Бьярне протянул Лу небольшой квадратик бумаги кремового цвета с гербом. Герб показался Лу очень красивым – он изображал совершенно мультяшную медведицу, белоснежную, бредущую за звездой.
– Как ты думаешь, согласится ли Майя присоединится к нам? Приглашение я ей вручу, как только мы прибудем на место.
Лу даже не прикоснулась к бумаге. И рассматривала её из рук Бьярне, поминутно поглядывая на него самого.

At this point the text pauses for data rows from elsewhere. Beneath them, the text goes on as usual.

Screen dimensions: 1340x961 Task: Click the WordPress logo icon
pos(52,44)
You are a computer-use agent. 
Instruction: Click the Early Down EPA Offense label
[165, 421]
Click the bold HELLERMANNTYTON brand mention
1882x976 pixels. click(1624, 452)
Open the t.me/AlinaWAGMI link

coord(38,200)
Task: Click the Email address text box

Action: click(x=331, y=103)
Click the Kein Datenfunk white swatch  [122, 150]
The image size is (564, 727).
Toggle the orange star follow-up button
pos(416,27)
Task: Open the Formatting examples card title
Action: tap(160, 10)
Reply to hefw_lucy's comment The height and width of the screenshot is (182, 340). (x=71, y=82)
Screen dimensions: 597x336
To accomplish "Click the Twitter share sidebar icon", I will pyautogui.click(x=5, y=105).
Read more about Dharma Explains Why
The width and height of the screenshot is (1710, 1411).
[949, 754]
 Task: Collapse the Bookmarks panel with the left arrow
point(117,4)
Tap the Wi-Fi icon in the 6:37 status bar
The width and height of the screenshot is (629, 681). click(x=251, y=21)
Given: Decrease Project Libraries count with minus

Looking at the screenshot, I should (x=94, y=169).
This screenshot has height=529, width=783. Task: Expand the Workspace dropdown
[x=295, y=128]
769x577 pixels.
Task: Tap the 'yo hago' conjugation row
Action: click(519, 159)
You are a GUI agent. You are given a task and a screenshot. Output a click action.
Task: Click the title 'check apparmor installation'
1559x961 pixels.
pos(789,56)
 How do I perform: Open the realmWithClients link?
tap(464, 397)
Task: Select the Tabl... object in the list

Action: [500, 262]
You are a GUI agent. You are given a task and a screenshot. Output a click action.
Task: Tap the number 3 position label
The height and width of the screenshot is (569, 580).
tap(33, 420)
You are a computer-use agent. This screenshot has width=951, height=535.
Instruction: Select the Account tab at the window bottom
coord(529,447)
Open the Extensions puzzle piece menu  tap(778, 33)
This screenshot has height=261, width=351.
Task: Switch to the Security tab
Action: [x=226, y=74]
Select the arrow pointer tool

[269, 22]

– Я не умею читать. Но Майя мне пересказала, о чем здесь написано. Ещё она сказала, что нам нечего делать в детском доме.
Бьярне пристроил бумагу на коленях Лу – она даже не шелохнулась – и перевел взгляд на поручень у двери.
– Никто не хочет, Лу, оказаться в детском доме. Никогда. Ведь это место – тупик, утрата. С точки зрения каждого человека – большого и маленького. Но то место, куда я приглашаю тебя, – это не совсем обычный детский дом. Давай-ка я расскажу тебе одну историю. Ты меня выслушаешь и сама решишь, стоит ли идти со мной, или нет.
5
– Вот такие сказки, Петер. Чему в них верить, чему – нет, ты решай сам. Но в приюте Большой Медведицы эту историю передавали из уст в уста на протяжении всей, пусть и недолгой, истории заведения. Я даже, помнится, ездил к маяку в один из выходных дней. Нужно же знать подлинную предысторию места, где тебе предстоит работать. Тот ещё из меня сыщик получился, скажу я тебе.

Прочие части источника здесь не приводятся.